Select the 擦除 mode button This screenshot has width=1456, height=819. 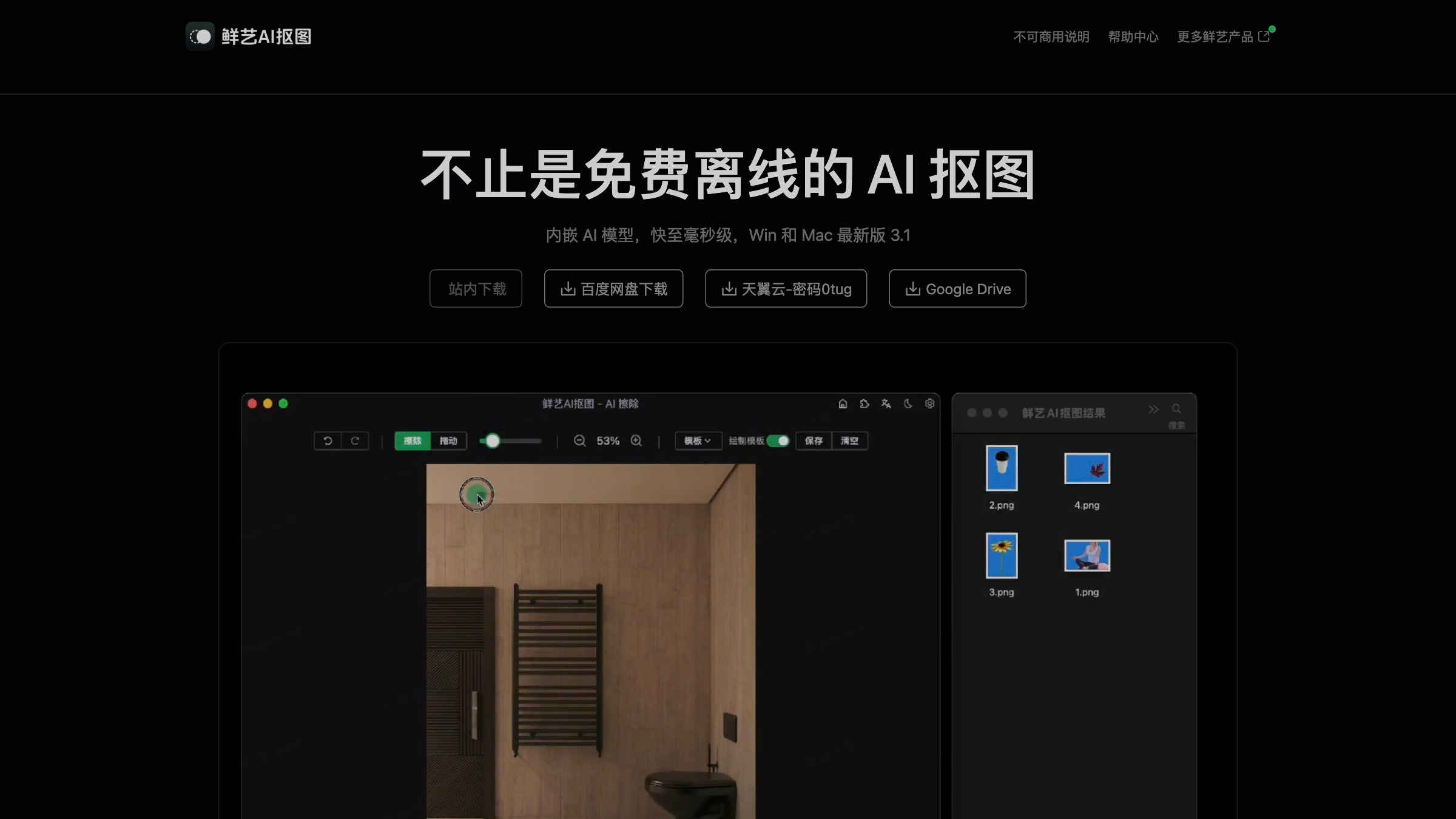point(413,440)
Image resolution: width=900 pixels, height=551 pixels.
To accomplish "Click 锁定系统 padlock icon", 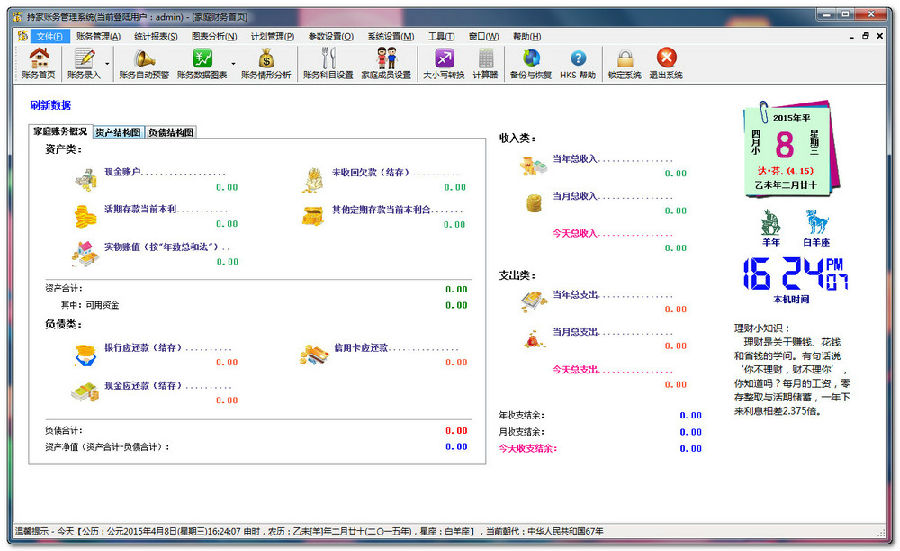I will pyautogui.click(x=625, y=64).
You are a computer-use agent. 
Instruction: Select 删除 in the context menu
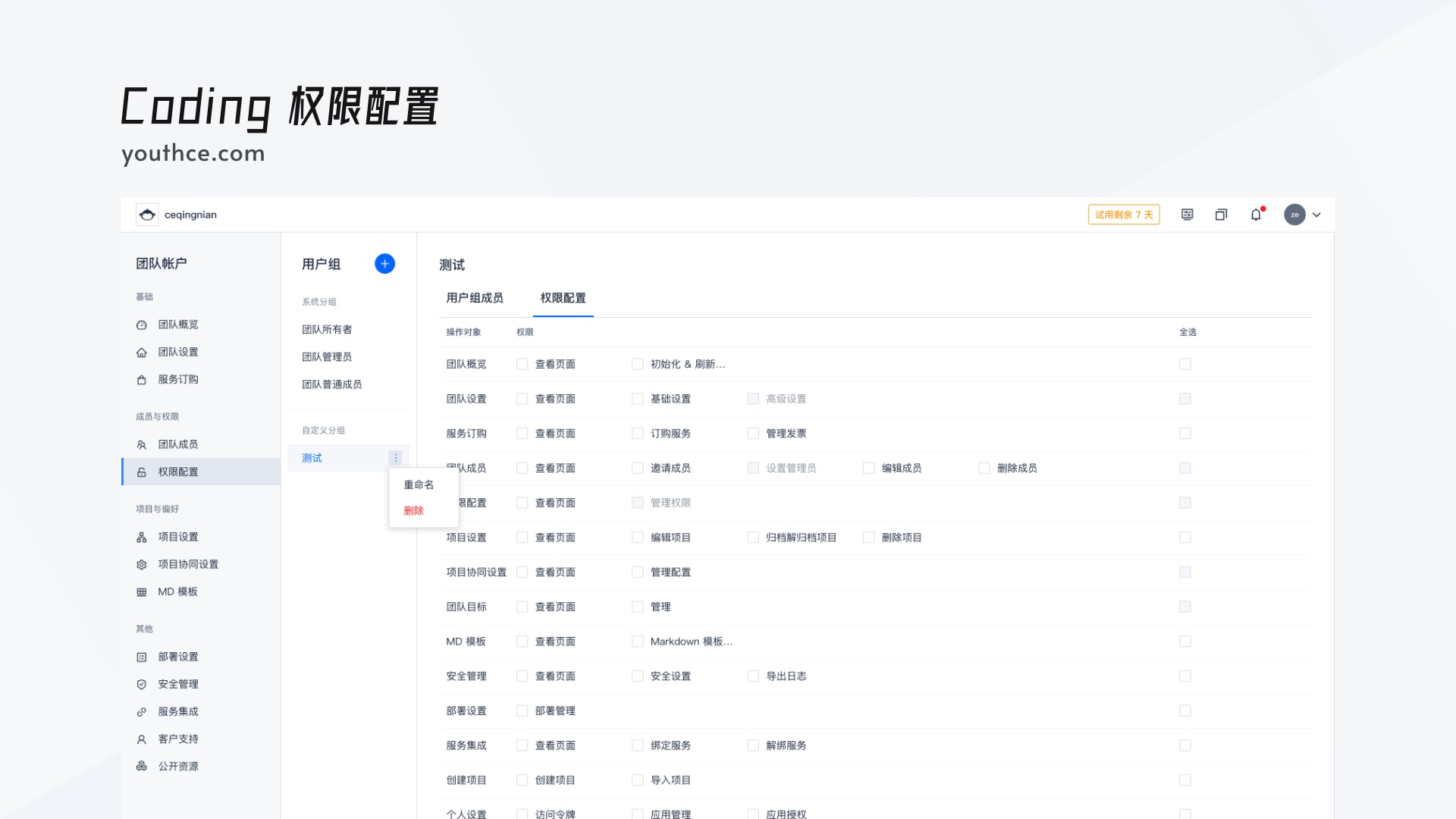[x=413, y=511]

■ **Problem to solve**
Put the data from the line containing "You are a computer-use agent." up to and including the last line of the data into a JSON list of strings, one string per line, with blank lines omitted and the pictures left out.

■ **Exercise output**
[
  "You are a computer-use agent. ",
  "Instruction: Select 删除 in the context menu",
  "[x=413, y=511]"
]